- EXERCISE REQUIREMENTS
Please report each line of the listing below that contains the word "Select", copying every such line in full.

- SUPPLIED DATA
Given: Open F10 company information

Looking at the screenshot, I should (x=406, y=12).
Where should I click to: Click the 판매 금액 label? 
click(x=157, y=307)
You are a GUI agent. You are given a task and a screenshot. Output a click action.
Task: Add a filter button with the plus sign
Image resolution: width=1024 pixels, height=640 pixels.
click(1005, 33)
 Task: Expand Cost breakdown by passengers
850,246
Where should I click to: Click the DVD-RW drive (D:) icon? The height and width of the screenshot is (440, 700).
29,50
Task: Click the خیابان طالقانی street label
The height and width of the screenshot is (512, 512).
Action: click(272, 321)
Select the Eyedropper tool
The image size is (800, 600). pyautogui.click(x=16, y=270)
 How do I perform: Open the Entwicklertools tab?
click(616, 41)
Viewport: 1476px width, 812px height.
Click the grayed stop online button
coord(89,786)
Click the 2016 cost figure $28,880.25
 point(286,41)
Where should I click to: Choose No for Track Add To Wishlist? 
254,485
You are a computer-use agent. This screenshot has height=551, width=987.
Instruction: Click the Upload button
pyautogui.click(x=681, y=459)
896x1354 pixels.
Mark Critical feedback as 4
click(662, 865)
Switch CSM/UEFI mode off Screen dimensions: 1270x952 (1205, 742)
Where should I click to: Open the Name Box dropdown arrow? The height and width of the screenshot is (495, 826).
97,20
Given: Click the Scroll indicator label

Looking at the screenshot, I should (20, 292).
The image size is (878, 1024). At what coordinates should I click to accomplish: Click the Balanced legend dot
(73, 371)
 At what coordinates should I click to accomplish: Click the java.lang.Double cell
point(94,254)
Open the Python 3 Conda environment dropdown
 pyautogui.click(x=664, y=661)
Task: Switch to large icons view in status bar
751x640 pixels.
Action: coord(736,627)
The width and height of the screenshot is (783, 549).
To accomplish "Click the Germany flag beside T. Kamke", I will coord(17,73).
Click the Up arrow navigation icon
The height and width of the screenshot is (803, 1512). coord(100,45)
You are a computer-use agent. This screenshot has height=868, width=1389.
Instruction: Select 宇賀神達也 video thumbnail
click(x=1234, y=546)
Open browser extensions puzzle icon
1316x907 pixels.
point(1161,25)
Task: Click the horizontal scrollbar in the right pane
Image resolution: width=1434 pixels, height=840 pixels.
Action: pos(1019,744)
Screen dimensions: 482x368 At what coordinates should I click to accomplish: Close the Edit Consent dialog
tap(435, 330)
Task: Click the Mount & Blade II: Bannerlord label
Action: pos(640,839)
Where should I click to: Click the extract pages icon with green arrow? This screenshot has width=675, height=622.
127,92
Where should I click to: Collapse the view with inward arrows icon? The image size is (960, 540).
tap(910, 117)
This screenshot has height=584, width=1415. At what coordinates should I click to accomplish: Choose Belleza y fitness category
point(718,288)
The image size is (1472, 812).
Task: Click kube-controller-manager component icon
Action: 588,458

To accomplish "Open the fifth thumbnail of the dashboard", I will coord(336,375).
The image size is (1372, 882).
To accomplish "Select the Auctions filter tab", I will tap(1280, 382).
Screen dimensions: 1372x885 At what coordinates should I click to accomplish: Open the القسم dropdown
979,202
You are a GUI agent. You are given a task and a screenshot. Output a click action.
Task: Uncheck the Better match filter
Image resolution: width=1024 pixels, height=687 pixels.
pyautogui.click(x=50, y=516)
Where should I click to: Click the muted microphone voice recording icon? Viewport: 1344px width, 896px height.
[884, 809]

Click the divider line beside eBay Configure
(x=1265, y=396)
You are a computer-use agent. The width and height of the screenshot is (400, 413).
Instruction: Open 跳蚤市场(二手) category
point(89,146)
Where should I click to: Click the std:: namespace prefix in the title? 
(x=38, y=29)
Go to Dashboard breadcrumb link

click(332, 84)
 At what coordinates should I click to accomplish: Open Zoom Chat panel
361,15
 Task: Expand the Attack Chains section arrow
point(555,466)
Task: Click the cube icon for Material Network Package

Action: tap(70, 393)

- ANSWER BELOW
Select the Eyedropper tool
Instruction: Select 宇賀神達也 video thumbnail
To accomplish "Select the Auctions filter tab", I will tap(1280, 382).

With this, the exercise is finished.